The nature of the accusation is still not clear, and maybe it's not so relevant. Grillo aknowledged in a private meeting with the 5SM members that the impeachment is a "political fiction". "We can't say that he has violated the Constitution. And yet we must give a signal to our people, we must show that he no longer represents the majority of the people". However, Napolitano is going to resign sooner or later: as he has always told (even in his last speech) the 88 year-old president is decided to stay in charge only as long as he thinks it's necessary to overcome the parliamentary impasse which has been the result of the 2013 elections. Should the parliament approve a new electoral law (the former one has been rejected by the Constitution Court), Napolitano could dissolve the Chambers, call for new elections and resign. It could be a matter of months. One day Napolitano will resign - and that very day Grillo will claim to have forced him to do it, thanks to his threats of impeachment. That's the only thing he can really prove to "his" people, an year after his "5 Stars Movement" broke in the Italian Parliament. They had promised to "open the Chambers like it was a fish can", but Grillo's resolution not to collaborate with the Democratic Party gave to Berlusconi the last chance to take part in a coalition government. Grillo actually didn't even obstruct Napolitano's re-election, which could have been avoided if 5SM electors had voted for the former Prime Minister and president of UE commission, Romano Prodi.

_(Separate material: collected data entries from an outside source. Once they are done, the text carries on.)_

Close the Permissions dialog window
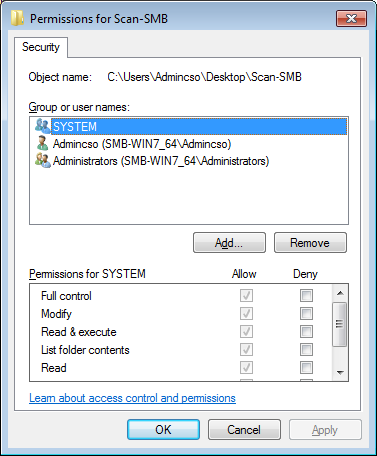tap(351, 18)

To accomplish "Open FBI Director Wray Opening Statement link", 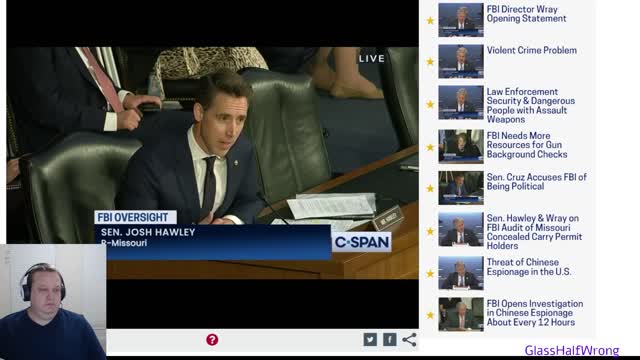I will click(526, 14).
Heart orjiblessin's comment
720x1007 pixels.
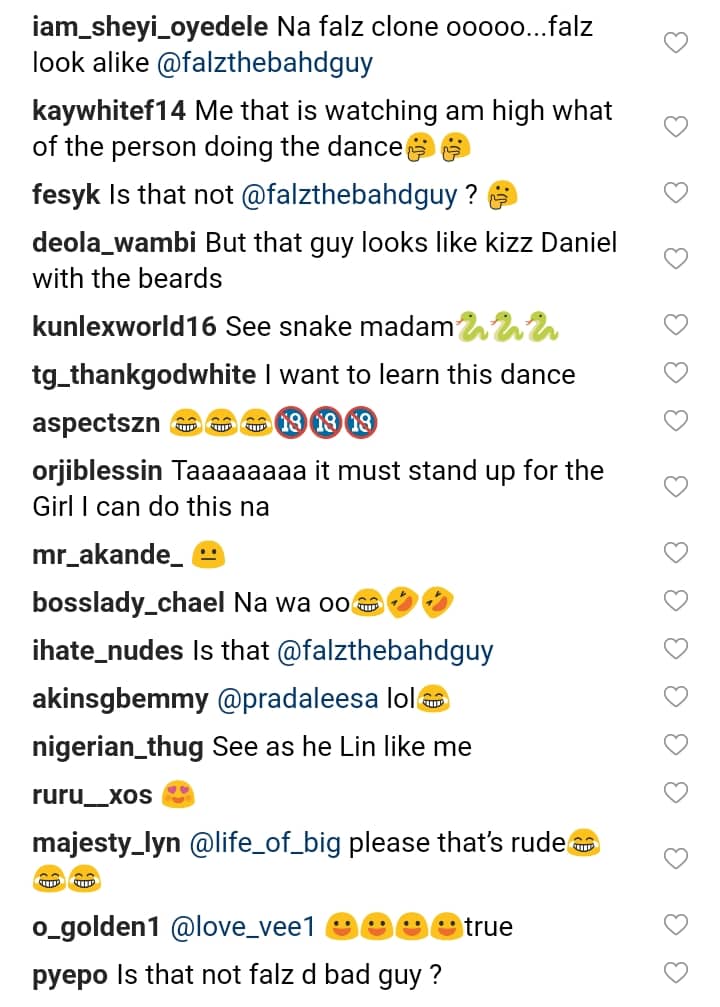pos(677,487)
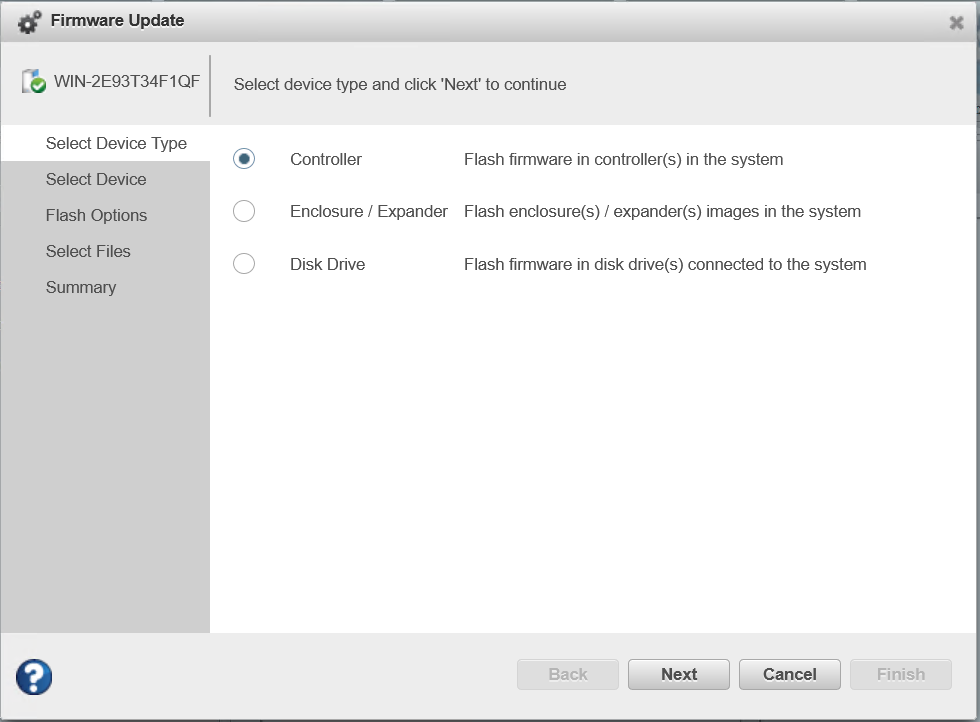Screen dimensions: 980x722
Task: Click the WIN-2E93T34F1QF host name
Action: pyautogui.click(x=127, y=82)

If Grillo's 2013 ended on a serious note, 2014 started with a burst of madness we did not expect anymore from him. On January the 1st he picked on his blog as "person of the year" Thamsanqa Jantjie: the fake sign language interpreter who embarrassed the world audience at Nelson Mandela's state funeral. It's a very weird choice: on Grillo's blog the "person of the year" ceremony has always been taken seriously. The person of 2012 was "the Italian middle-class entrepreneur", portrayed as a Saint Sebastian pierced by taxes and bureaucracy. The person of 2011 was the leader of the NoTAV movement, which opposes to the construction of the Turin-Lyon high-speed railway. So what about Thamsanqa Jantjie? He's not a leader, not an entrepreneur, not a hero. Or is he? Jantjie is "beyond truth and lies", Grillo wrote. "Everything you see is false or maybe real, and nobody cares".

Grillo's weblog audience is puzzled and disappointed. But they may recognize in this odd choice a glimpse of sincerity: maybe Grillo recognizes himself in the tragicomic character who stays in the middle between an Establishment he does not really understand and a big audience, "his" people. He loves them, he really would like to have something to say to them, something serious; and yet he has run out of tricks. So he keeps mimicking speeches, while he hopes for something to happen - something sure will happen, in the long run. Like Jantjie, he's in this fatiguing condition for a long time. Perhaps he's tired - even a little bit hallucinated, like Jantjie was. That would even explain his apocalyptic visions. Maybe he's crying for help; maybe his people should listen more carefully.

(Italian version).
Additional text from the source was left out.